Diperkirakan krisis menurunkan tingkat produksi sebanyak 10%. Mengingat
bahwa terdapat 1,2 juta orang yang bekerja di industri ini, potensi terjadinya PHK
dapat mencapai angka lebih dari 100.000 karyawan (Smeru Institute, 2009 : 4).
Pada triwulan ketiga tahun 2008 pertumbuhan sektor industri tekstil
mencapai minus 3,4%. Industri sektor riil seperti tekstil paling cepat terkena
imbas krisis karena permintaan pasar terhadap produk sektor ini langsung
berkurang. Pesanan Januari sampai Maret 2009 tercatat mengalami penurunan
sehingga pangsa pasar pun turut menciut. Konsumsi tekstil Amerika berkurang
dari 38 kg per kapita menjadi 32 kg per kapita. Selama ini sekitar 43% dari total
ekspor tekstil dan produk tekstil (TPT) Indonesia diserap AS. Hampir 60% dari
total ekspor alas kaki indonesia juga dipesan pemegang merek dari AS
(Kementerian Perdagangan, 2009 : 2).
-
9
Industri tekstil tak mampu mencapai target ekspor US$ 11 miliar pada
2008. Ekspor tekstil hanya mencapai US$ 10.6 miliar. Kondisi ini membuat
perusahaan tekstil Indonesia mulai memperketat pengeluarannya untuk 2009,
antara lain dengan melakukan Pemutusan Hubungan Kerja (PHK). Menurut
perkiraan Asosiasi Pertekstilan Indonesia, paling sedikit 10% pekerja akan
dirumahkan atau menerima pemutusan hubungan kerja. Hal ini tidak bisa
dibendung, karena volume permintaan tekstil menurun jauh (Kementerian
Perdagangan, 2009 : 2).
Produsen pulp atau bubur kertas dan kertas nasional juga dalam kondisi
terpuruk. Imbas krisis membuat produsen pulp dan kertas memangkas produksi
mereka tinggal 50% dari kapasitas produksi mereka. Akibatnya, produksi pulp
turun dari 6 juta ton menjadi hanya tinggal 3 juta ton.

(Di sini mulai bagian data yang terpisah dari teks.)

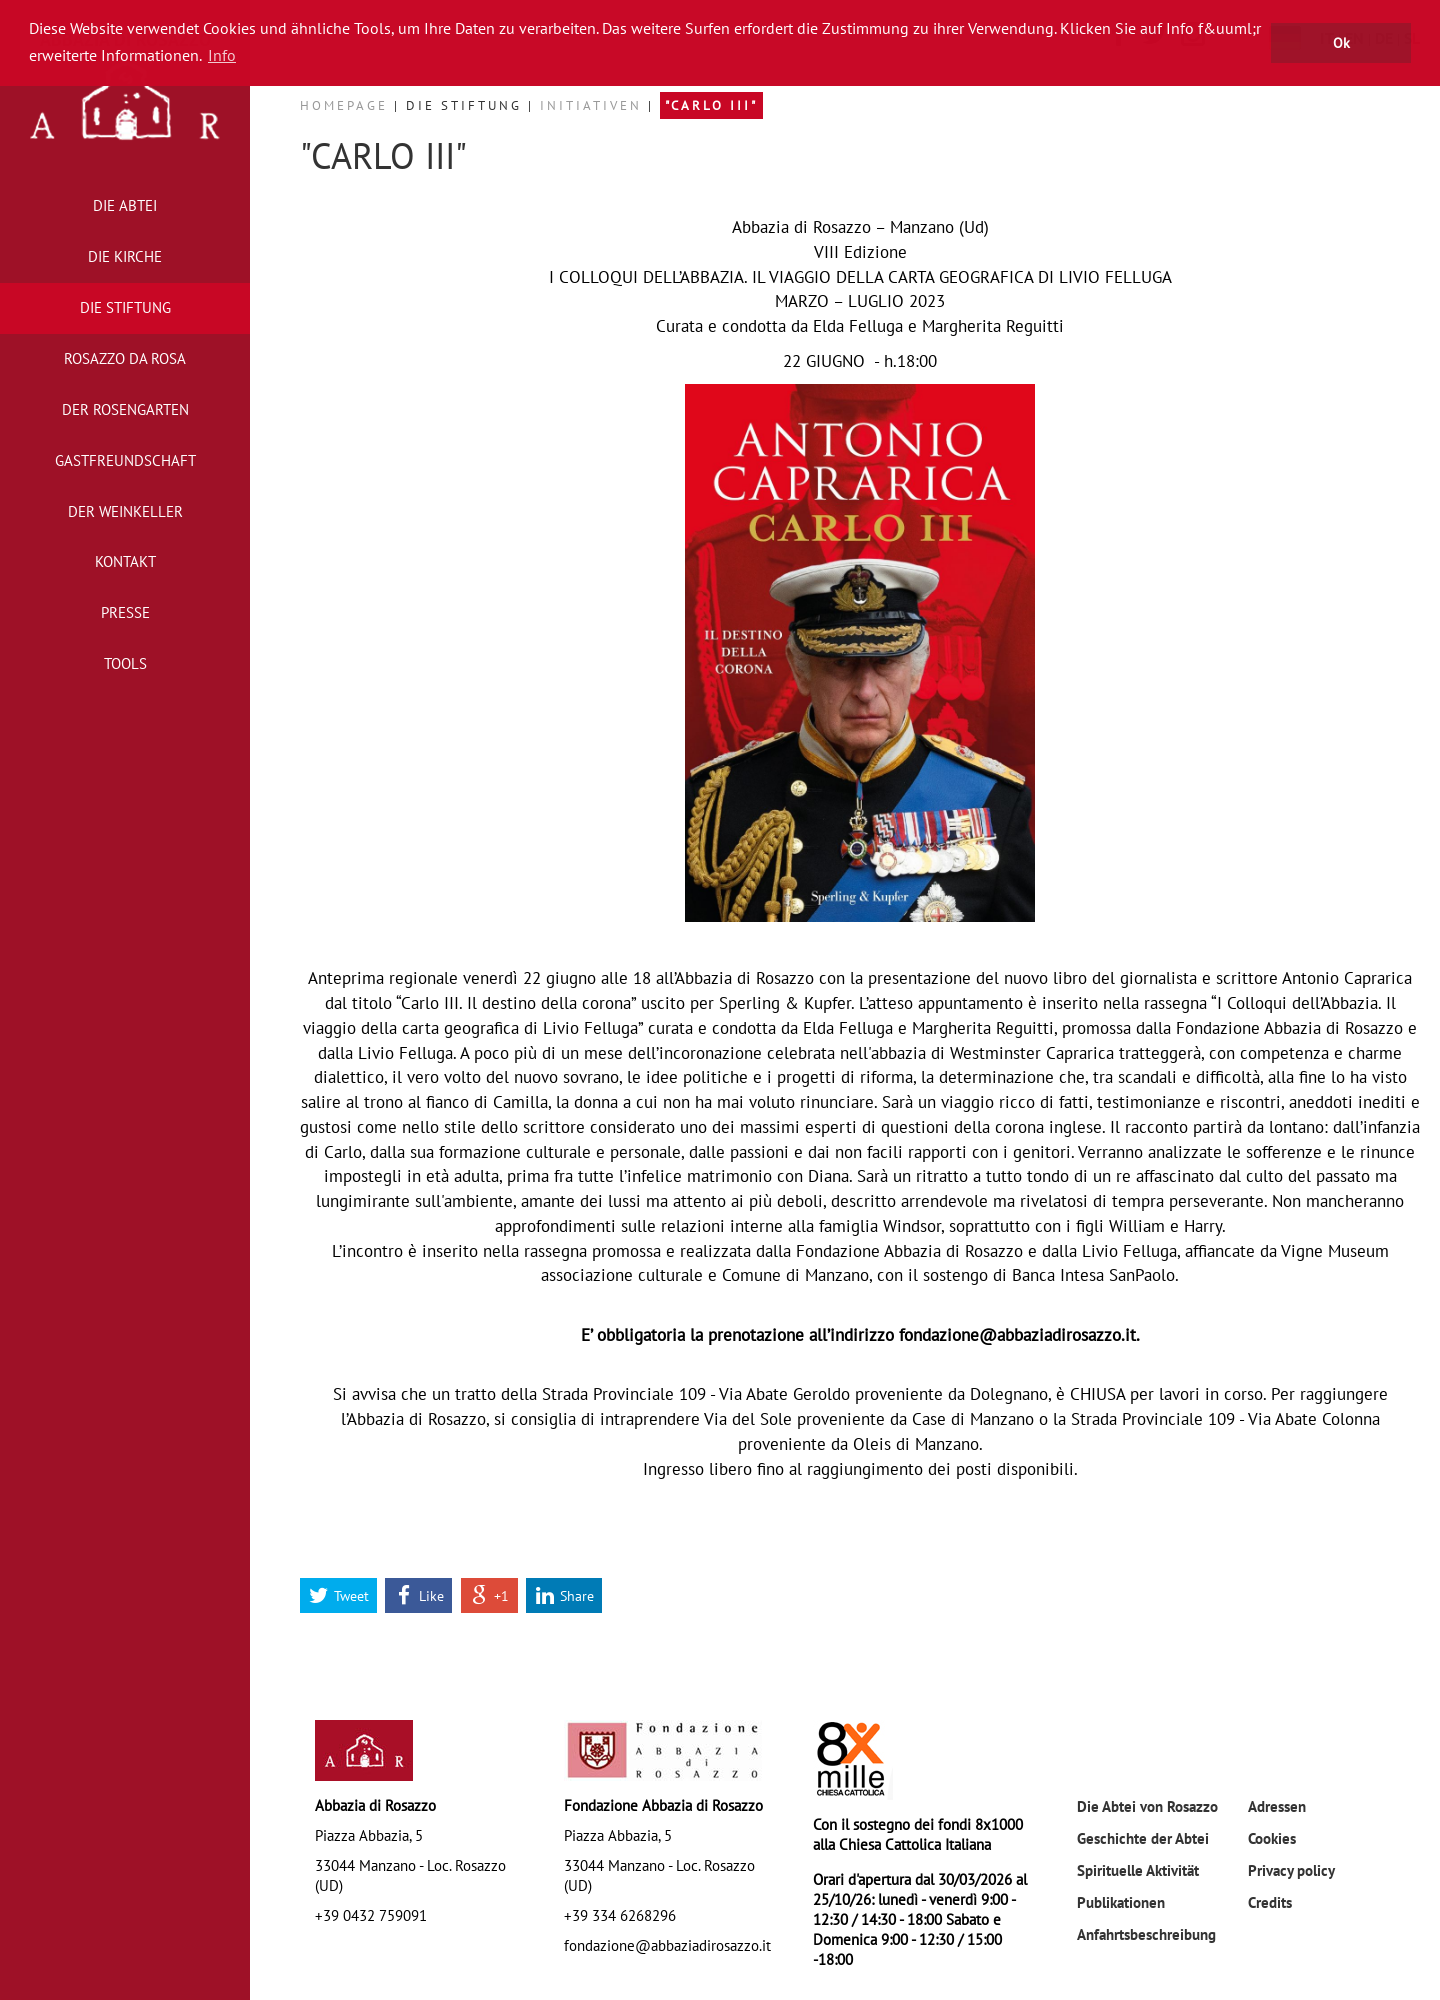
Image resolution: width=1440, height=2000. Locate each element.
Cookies (1272, 1838)
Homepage (347, 105)
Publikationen (1121, 1902)
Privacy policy (1291, 1870)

Sementara produk kertas
turun dari 8 juta ton menjadi 4 juta ton pada tahun 2008 (Kementerian
Perdagangan, 2009 : 3).
Harga kedua produk itu pada akhir 2008 terus melorot ke kisaran US$ 700
per ton dari US$ 1100 per ton untuk kertas. Sementara harga pulp jatuh dari US$
800 per ton menjadi US$ 400 per ton. Akibatnya produsen menurunkan
produksinya karena harga terus menurun, selain itu ditambah oleh sulitnya
mendapatkan pembeli. Berdasarkan data asosiasi menunjukan kinerja ekspor pulp
dan kertas dalam dua tahun terlihat cukup baik. Tahun 2006, mencapai US$ 1,39
miliar. Kemudian naik menjadi US$ 1,69 miliar pada 2007. Negara Tujuan ekspor
adalah Amerika, Jepang, Korea, Thailand, Timur Tengah dan China.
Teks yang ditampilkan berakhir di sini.